Le réchauffement de la planète n'est pas la cause du ralentissement d'une énorme circulation dans l'océan Atlantique, qui fait en fait partie du cycle régulier de plusieurs décennies qui affectera les températures dans les décennies à venir, selon une nouvelle étude.

Les océanographes s'inquiètent de la stabilité à long terme de la circulation de l'océan Atlantique, et des études antérieures montrent qu'elle a considérablement ralenti au cours de la dernière décennie.

« Les climatologues s’attendaient à ce que la circulation cyclonique atlantique diminue à long terme sous l’effet du réchauffement climatique, mais nous ne disposons de mesures directes de son intensité que depuis avril 2004. Et le déclin mesuré depuis lors est 10 fois plus important que prévu », explique Ka-Kit Tung, auteur principal de l’étude et professeur de mathématiques appliquées à l’Université de Washington, également professeur associé en sciences atmosphériques.
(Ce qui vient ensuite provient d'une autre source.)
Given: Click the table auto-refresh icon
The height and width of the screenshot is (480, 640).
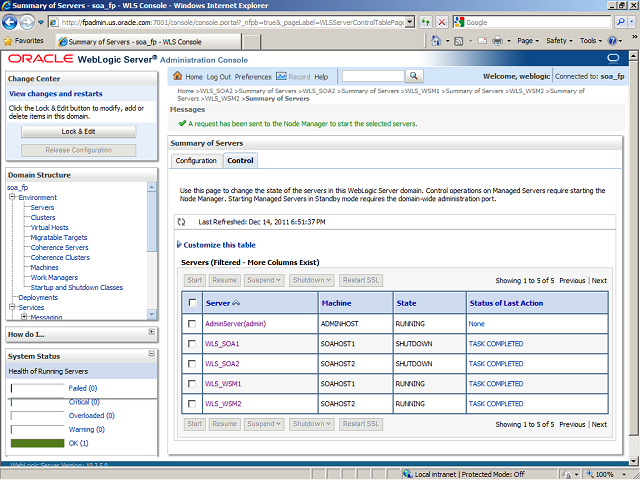Looking at the screenshot, I should click(182, 222).
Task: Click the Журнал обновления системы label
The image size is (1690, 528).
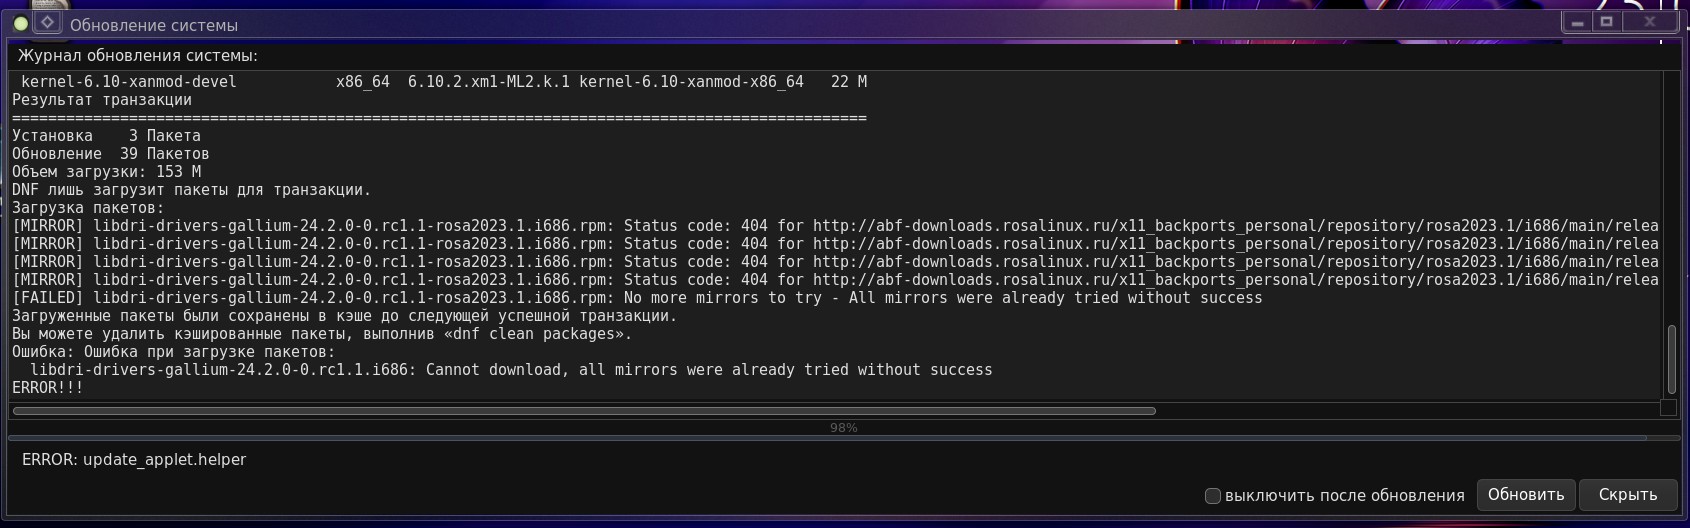Action: point(138,56)
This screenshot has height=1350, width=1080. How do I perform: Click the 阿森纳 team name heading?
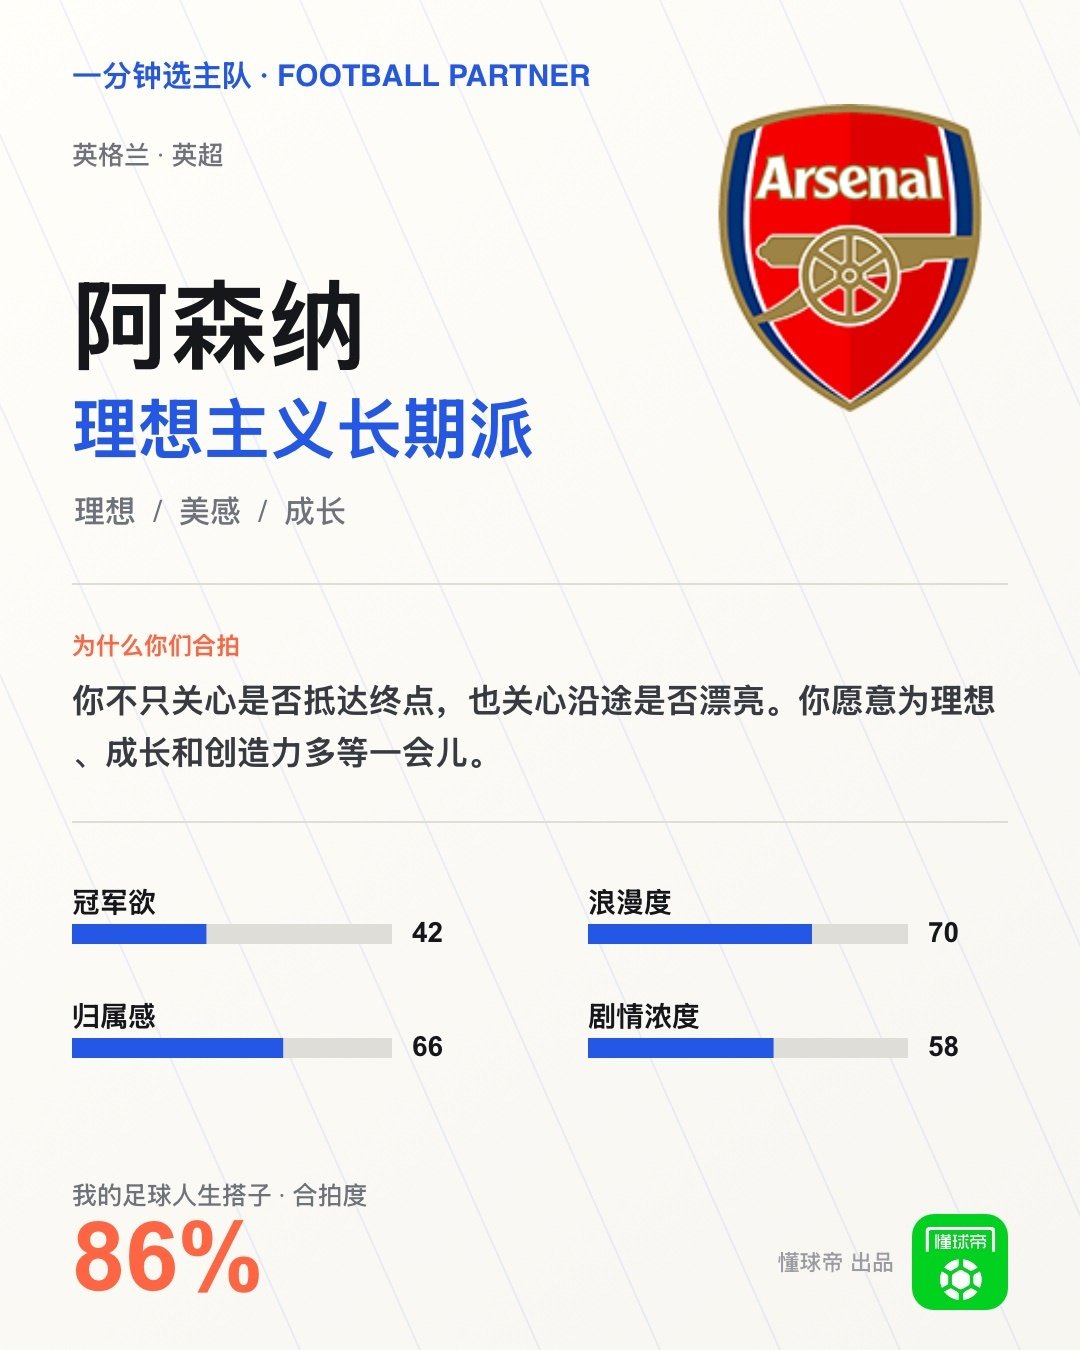(x=218, y=327)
Le changement climatique est-il vraiment responsable du ralentissement de la circulation dans l'Atlantique?Le graphique supérieur illustre l'évolution de la température moyenne mondiale de surface depuis 1950, avec deux périodes de ralentissement et une période de réchauffement rapide entre 1975 et 2000. Les graphiques inférieurs montrent l'intensité de la circulation méridienne de retournement atlantique (AMOC). La courbe bleue (et, à droite, la courbe violette) représente la salinité au nord du 45e parallèle nord, une mesure indirecte, ou indicateur, de l'intensité de l'AMOC. La courbe verte est un indicateur reconnu de l'AMOC. (Crédit : Ka-Kit Tung/Université de Washington)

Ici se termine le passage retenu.